Orceh's Blog - Tuktu's Arctic Expedition Day 1
Tuktu's Arctic Expedition Day 1
Jan 8th 2008 @ 4:16 am


Day 1 of Arctic Expedition, Anchorage
Ole’ Aurora is late from being repaired. That damn iceberg got the best of us. I know they’re bigger underneath but who would of thought that it was a good mile wider then it was deep. That had to be the biggest iceberg I’ve ever seen this far from the Arctic Circle. Normally they break apart by now. It must have been much bigger when it broke off. So my dear Aurora got a great big gash in her side. Luckily we were close enough to Anchorage, Alaska that I made it without taking on too much water. I don’t know what I would do if my Aurora sunk. I admit, at the time, I was more willing to save my darling then the passengers on board. But fortunately my selfishness wasn’t put to the test and we arrived at Anchorage safely. Aurora has been hauled up in the boatyard to begin her repairing. The workers at the docks told me to just get a new boat but Aurora’s been with me since I first started sailing around the oceans. She’s been to every sea and ocean in the world from the warm tropics to the freezing waters of the North and South. She’s been patched and repaired hundreds of times and has never failed me. There was no way I was giving up on her now.

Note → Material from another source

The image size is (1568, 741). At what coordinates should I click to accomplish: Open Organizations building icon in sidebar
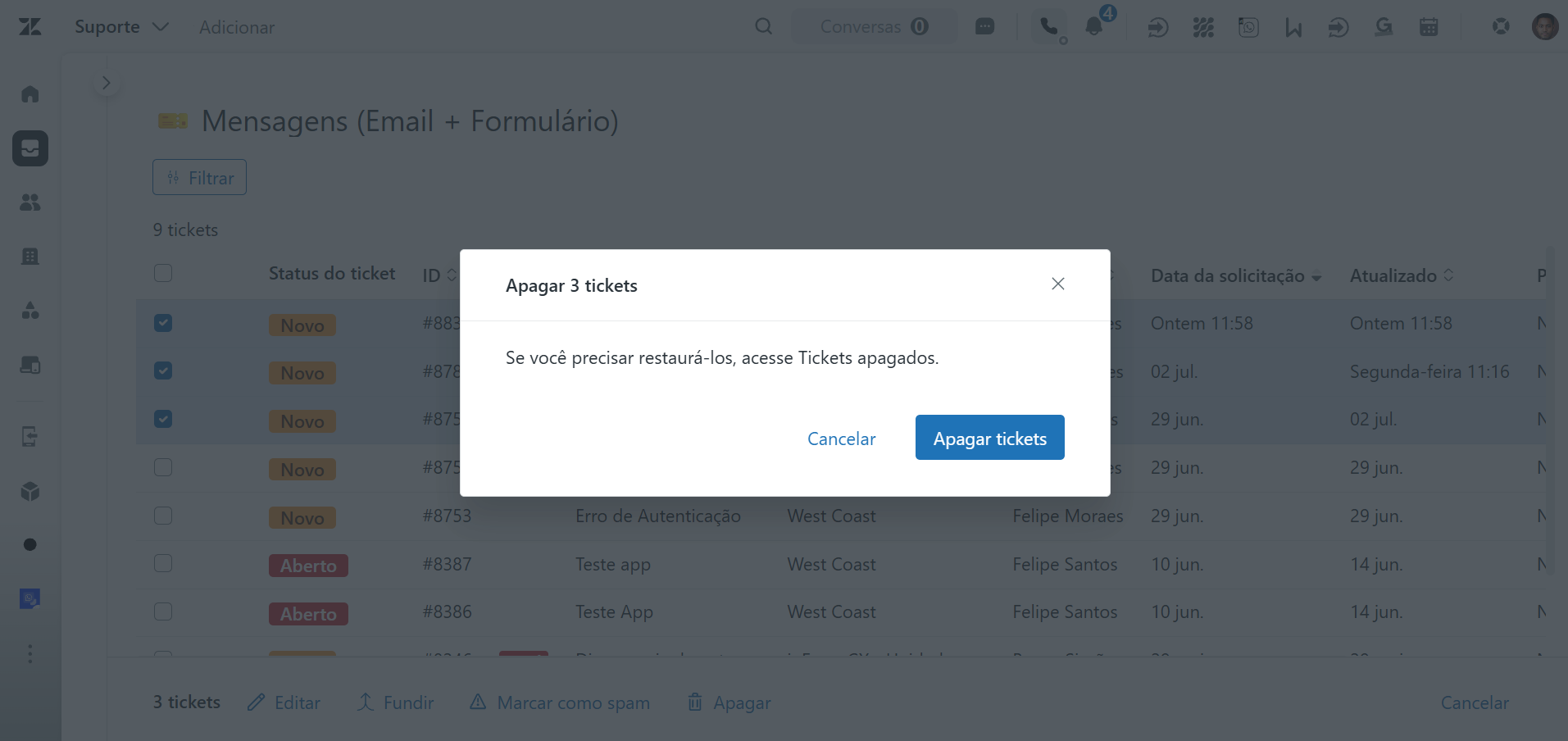click(x=30, y=257)
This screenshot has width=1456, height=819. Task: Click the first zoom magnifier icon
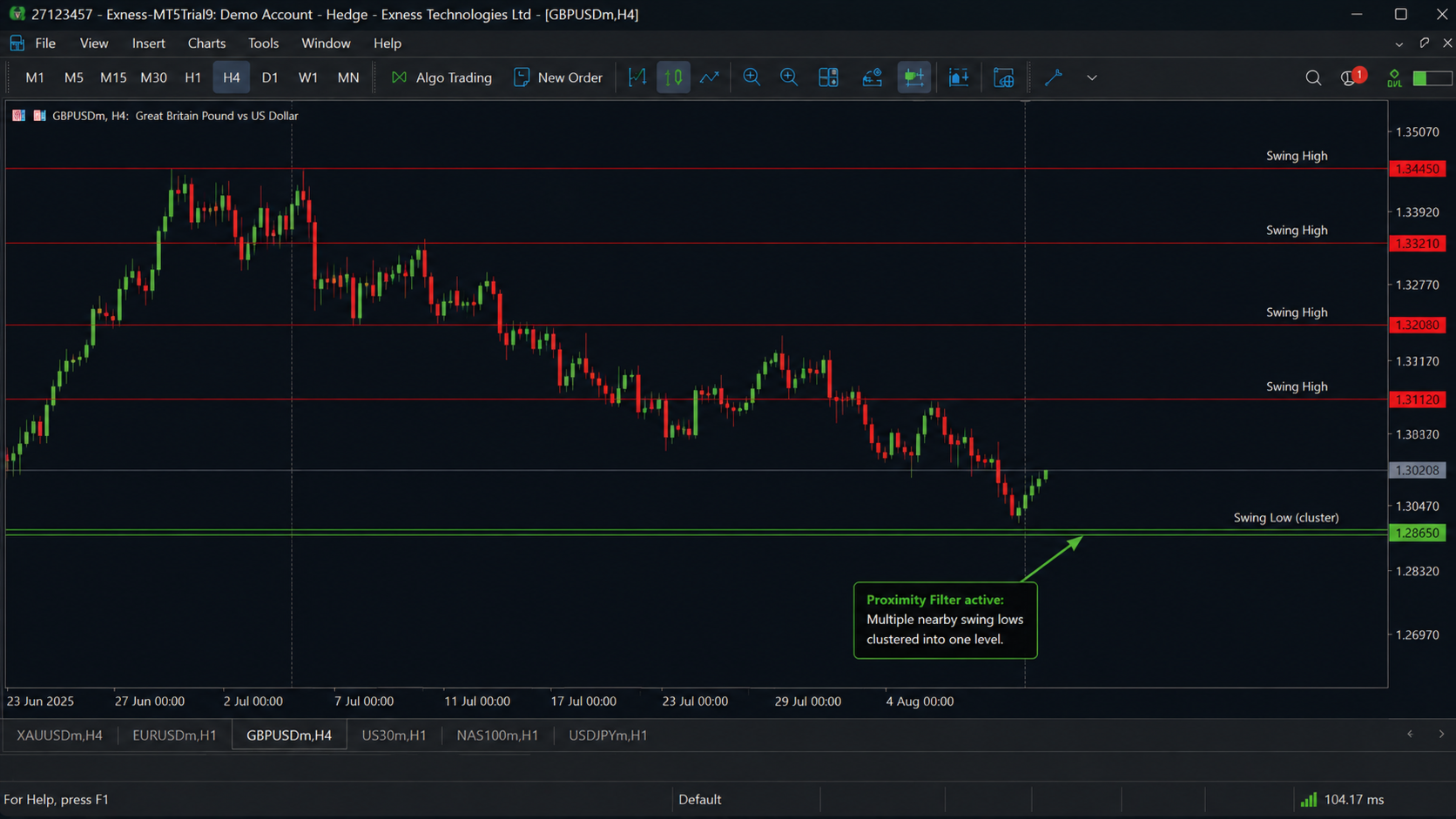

Today was supposed to be the first day of my newest Arctic Expedition. A real one. Not just ferrying sightseers around. It’s been a long time since I’ve been to the North Pole, the destination of this journey. Dr. Alan Burnings requested me to take him to the Arctic to find the reason for what the world calls ‘Global Warming’. I’ve heard of it, but I don’t believe it. The ice up here has been melting and reforming since the dawn of time. It will never truly disappear. And if it does, it’s what nature wants.
But either way, it’s an excuse to go up North and I’m fine with that. Coming along with us is the gorgeous Alisa Tyler, a world-famous meteorologist, and the equally gorgeous Michael Solask, a native to the North and our protection against the wildlife. But the biggest question is who is going to protect him from me?
And I’m getting away with myself again. Bad self, bad. Anyways, where were we? Oh yes. My Aurora. In case you haven’t figured it out, Aurora is my ship. Her formal name is SSR Aurora, but you just call her Aurora. She’s my baby. I’d put my life before hers. You think it’s silly? Aurora is to me like your silly little doggies are to you. The ugly ones with bulging eyes and fluffy bodies. My boat is worth way more than any dog, which is why I’m paying as much as it takes to get her seaworthy again.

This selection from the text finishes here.